Consignes à suivre: Recopiez à l'identique le passage du texte consacré à Carles Puigdemont, de « Vendredi, près d'un » à « Carles Puigdemont. Portrait. ».

Texte à lire:
********

Vendredi, près d'un mois après le référendum illégal, le Parlement de Catalogne a déclaré l'indépendance, déclenchant une mise sous tutelle immédiate de la région. Et la destitution du président catalan Carles Puigdemont. Portrait. 

Article rédigé par Anne Brigaudeau
France Télévisions
Publié Mis à jour
Temps de lecture : 7 min
Le président de la Catalogne Carles Puigdemont tient une conférence de presse à Barcelone, le 2 octobre 2017, après le référendum controversé sur l'indépendance de la région. (BURAK AKBULUT / ANADOLU AGENCY / AFP)

L'Espagne plonge dans la crise politique. Vendredi 27 octobre, près d'un mois après le référendum illégal organisé en Catalogne, le Parlement catalan a proclamé l'indépendance, déclenchant la joie de nombreux habitants et une réaction immédiate de Madrid. Le gouvernement central a acté la mise sous tutelle de la Catalogne. Celle-ci s'accompagne de la destitution de Carles Puigdemont, président de la Généralité, tout-puissant gouvernement autonome, qui va être poursuivi pour "rébellion". Un délit est puni d'une peine de prison allant jusqu'à 30 ans. Mais qui est ce séparatiste convaincu, qui a mené la Catalogne jusqu'à ce jour de proclamation d'indépendance ? 

Né indépendantiste (ou presque)

Tous ceux qui le côtoient dressent le portrait d'un nationaliste catalan intransigeant, jusque dans les moindres détails. Pendant des années, explique ainsi le quotidien espagnol El Pais, Carles Puigdemont a présenté dans les hôtels une carte d'identité catalane, évidemment invalide, plutôt que l'officielle, espagnole. Et pour bien signaler qu'il vient d'un autre pays, il a aussi parfois privilégié les vols internationaux pour rejoindre Madrid. A partir de Barcelone, il faisait ainsi un crochet par Paris ou Bruxelles pour rejoindre la capitale espagnole, histoire d'y arriver en étranger, rapporte le même quotidien. Enfin, dès qu'il le peut, il ignore le castillan pour lui préférer le catalan, choisit les voies d'autoroute passant sous le panneau "peatge" (péage en catalan) plutôt que sous le panneau "peaje", en espagnol.

********

Lignes de données:
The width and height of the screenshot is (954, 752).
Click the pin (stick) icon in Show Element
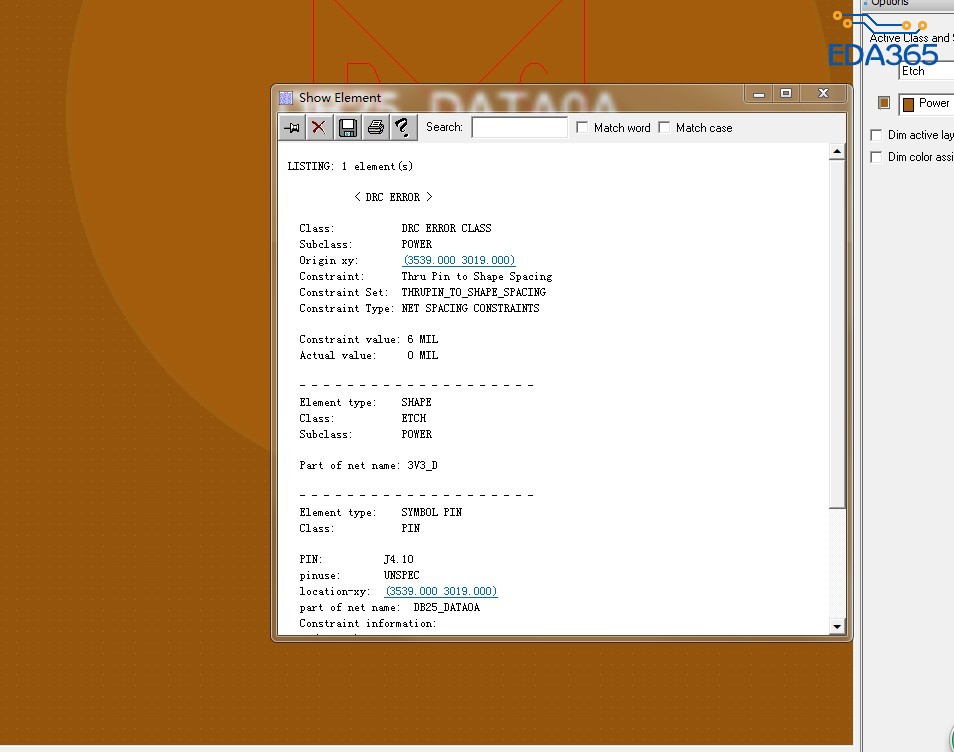click(x=291, y=127)
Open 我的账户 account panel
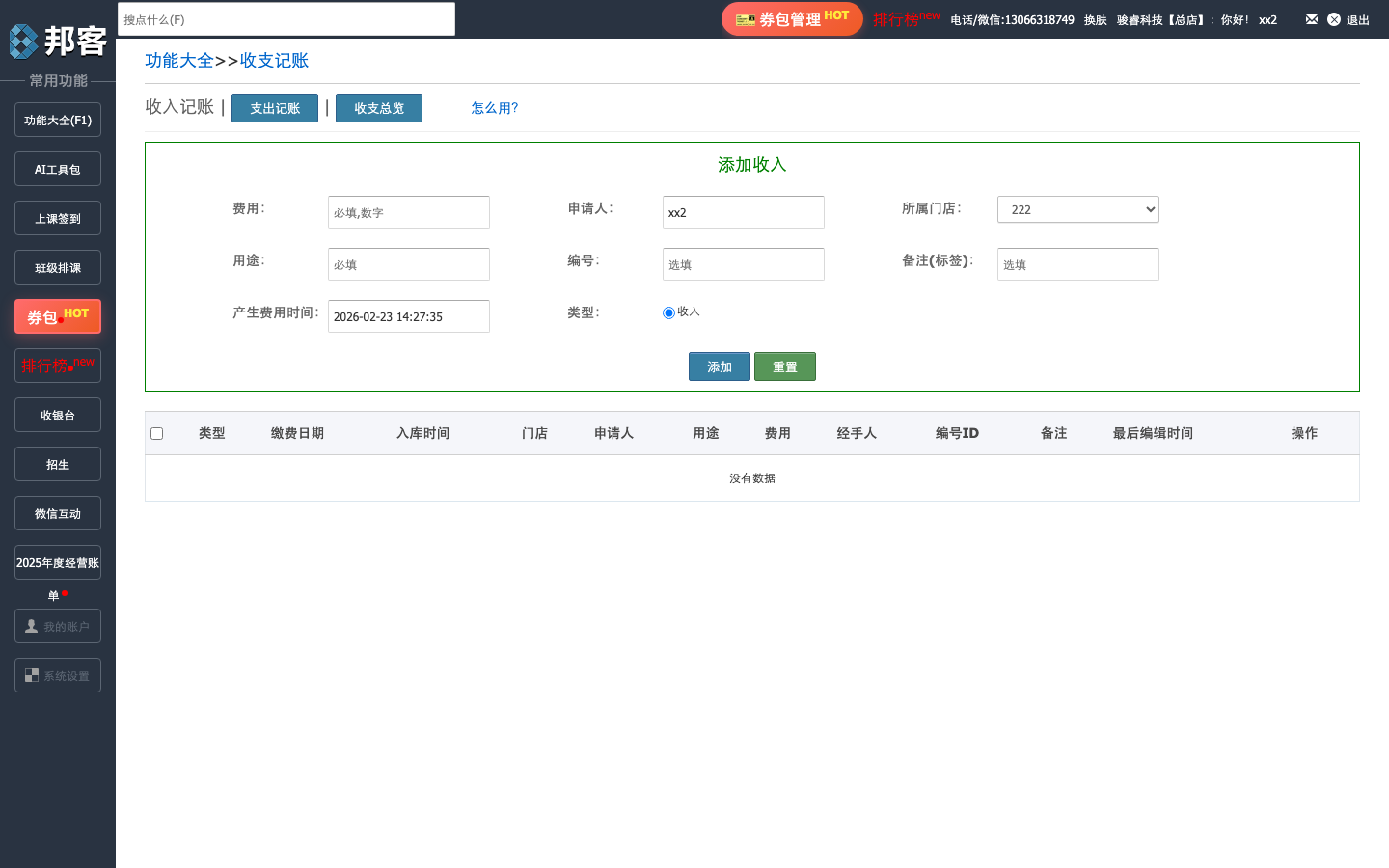 pyautogui.click(x=57, y=625)
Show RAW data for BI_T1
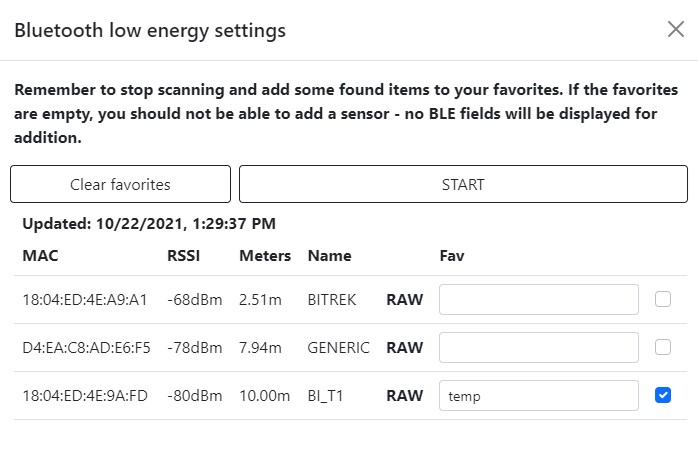This screenshot has width=698, height=451. coord(404,396)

********

Réponse correcte:
Vendredi, près d'un mois après le référendum illégal, le Parlement de Catalogne a déclaré l'indépendance, déclenchant une mise sous tutelle immédiate de la région. Et la destitution du président catalan Carles Puigdemont. Portrait.